Pickled Strawberry Jam
Makes about 3 cups (1 1/2 pints)
Adapted from Christina Tosi

Ingredients

1 3/4 cups (5 1/4 oz) sugar
1 tsp salt
3 cups (1 1/2 lb) strawberries, washed and hulled
1/4 cup red wine vinegar
2 tbsp apple cider vinegar
10-12 black peppercorns
1 small vanilla bean
1 small cinnamon stick or half a large one
1 tbsp butter (optional)

1 1/2 tbsp powdered pectin
Method

In a bowl, whisk together the sugar and salt. 
Set aside. 


  In a separate bowl, mash about half of the strawberries and slice the rest in half or quarters.  If you’d like less texture to your jam, feel free to mash all of them.  If you prefer a seedless jam, process all of the strawberries in a blender and then push the mixture through a fine mesh strainer.

  Add the sugar mixture to the strawberries, toss to combine and let it macerate while you bloom the spices.

  In a saucepan that is about twice the size of the sugar-strawberry mixture, combine the red wine vinegar, apple cider vinegar, black peppercorns and cinnamon stick.  Slice open the vanilla bean pod and scrape the seeds into the pot.  Add the pod into the pot as well.  Bring this mixture to a boil and then remove from the heat.  Let it steep and cool slightly for about 10 minutes and then discard the whole peppercorns, vanilla bean pod and cinnamon stick.

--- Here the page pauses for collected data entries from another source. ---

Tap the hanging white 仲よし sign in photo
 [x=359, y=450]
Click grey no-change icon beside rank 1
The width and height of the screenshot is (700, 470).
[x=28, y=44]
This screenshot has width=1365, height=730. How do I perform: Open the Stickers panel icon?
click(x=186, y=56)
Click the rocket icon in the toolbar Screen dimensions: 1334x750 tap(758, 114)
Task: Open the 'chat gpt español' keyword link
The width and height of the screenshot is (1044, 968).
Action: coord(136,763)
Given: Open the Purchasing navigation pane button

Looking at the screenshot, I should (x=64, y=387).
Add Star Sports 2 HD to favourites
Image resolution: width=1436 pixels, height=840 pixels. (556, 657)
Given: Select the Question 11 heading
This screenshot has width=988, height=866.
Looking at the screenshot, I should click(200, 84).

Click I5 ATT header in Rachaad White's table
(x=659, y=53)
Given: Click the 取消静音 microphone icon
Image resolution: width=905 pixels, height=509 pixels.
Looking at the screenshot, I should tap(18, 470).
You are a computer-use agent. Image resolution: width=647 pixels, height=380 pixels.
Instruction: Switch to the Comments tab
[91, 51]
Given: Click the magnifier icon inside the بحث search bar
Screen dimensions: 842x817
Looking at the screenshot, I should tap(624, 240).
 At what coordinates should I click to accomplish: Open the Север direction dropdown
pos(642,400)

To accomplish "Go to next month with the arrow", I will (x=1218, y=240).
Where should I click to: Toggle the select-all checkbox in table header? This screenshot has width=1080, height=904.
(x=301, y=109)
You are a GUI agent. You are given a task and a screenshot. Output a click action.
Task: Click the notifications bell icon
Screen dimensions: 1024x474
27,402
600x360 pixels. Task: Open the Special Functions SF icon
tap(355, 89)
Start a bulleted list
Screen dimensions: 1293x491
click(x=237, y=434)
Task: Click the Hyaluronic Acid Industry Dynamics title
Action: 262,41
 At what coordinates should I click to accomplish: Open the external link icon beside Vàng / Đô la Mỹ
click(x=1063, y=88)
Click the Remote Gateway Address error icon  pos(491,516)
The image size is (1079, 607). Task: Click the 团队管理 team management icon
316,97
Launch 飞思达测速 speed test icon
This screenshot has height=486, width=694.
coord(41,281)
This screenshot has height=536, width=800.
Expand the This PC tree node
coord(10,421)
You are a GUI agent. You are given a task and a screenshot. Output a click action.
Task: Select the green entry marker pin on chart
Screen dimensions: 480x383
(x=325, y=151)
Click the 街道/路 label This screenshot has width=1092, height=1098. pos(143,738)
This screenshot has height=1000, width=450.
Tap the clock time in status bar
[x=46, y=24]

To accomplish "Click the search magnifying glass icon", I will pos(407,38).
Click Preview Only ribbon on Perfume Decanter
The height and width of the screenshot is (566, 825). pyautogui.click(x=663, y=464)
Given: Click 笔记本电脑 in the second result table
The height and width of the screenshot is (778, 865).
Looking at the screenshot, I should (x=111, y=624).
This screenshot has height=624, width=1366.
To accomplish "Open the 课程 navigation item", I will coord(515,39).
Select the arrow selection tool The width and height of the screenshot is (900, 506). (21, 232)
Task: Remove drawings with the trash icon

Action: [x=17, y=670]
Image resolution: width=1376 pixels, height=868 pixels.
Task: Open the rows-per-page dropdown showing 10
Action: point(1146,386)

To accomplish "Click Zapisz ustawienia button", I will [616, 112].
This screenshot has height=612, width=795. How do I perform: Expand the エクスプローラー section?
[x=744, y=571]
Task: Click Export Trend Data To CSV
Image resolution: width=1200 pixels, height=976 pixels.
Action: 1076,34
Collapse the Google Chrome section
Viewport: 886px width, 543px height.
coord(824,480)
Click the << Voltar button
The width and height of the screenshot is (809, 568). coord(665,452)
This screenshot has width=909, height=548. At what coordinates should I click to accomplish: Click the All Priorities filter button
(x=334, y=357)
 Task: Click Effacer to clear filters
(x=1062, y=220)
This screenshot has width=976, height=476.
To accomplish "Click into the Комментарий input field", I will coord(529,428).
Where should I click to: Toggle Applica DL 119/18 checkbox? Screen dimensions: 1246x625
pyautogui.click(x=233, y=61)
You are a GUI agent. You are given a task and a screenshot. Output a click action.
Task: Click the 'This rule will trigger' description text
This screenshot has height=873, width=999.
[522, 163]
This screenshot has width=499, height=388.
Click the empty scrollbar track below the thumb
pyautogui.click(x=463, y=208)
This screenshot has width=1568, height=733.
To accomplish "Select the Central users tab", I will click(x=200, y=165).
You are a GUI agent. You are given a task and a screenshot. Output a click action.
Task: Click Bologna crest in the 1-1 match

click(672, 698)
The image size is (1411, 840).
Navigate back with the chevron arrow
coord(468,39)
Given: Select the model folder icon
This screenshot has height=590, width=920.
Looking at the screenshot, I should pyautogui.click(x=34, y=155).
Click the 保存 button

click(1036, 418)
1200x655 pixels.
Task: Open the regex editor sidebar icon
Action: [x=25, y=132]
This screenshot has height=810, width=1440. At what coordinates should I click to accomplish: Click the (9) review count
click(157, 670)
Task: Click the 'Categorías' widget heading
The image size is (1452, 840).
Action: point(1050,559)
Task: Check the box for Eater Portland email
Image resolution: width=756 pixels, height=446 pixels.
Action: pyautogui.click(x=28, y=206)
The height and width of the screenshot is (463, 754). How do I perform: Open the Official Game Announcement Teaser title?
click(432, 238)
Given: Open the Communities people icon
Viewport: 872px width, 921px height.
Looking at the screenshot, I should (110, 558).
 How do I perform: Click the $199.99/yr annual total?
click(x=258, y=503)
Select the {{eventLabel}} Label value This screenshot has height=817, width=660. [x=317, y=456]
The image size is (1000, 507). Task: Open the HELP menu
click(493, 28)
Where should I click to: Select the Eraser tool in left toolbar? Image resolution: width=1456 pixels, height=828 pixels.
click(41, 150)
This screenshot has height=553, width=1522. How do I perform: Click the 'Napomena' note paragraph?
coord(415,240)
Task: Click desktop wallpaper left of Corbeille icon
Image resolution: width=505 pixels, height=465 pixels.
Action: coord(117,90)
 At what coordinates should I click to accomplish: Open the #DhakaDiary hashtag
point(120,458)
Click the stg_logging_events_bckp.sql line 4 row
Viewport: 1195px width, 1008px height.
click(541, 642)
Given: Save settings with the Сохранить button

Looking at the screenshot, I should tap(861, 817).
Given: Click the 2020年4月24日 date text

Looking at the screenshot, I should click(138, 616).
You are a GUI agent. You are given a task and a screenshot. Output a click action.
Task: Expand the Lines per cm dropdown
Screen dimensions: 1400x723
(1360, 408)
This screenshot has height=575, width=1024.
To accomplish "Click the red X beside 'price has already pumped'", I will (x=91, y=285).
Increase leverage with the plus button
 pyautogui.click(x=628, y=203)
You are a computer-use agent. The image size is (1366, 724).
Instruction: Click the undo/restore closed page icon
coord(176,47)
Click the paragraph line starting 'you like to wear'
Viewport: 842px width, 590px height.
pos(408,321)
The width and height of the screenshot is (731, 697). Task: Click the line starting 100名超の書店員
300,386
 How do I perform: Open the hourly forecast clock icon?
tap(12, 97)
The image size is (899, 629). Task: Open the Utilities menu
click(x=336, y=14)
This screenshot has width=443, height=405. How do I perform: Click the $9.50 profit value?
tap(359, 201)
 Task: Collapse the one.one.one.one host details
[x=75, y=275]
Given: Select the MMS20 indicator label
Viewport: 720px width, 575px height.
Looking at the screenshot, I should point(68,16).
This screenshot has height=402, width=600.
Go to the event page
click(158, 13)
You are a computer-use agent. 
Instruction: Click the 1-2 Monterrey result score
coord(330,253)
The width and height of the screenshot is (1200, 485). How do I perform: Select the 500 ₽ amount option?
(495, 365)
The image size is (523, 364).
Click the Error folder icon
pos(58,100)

  Return the saucepan to the heat and bring it back to a boil.  Pour the macerated strawberry mixture into the pot and bring it to a strong simmer.  Dot the butter over the surface of the jam (if using) to keep the foam from bubbling up too high.  When the jam begins to simmer, sprinkle the pectin over the surface and stir it in.  Let the mixture cook over medium high heat for about 20 minutes, or until until thickened.  If you are using a thermometer, it should reach between 210 and 220 F.

  Let the jam cool completely and then store in an airtight container in the refrigerator or freezer.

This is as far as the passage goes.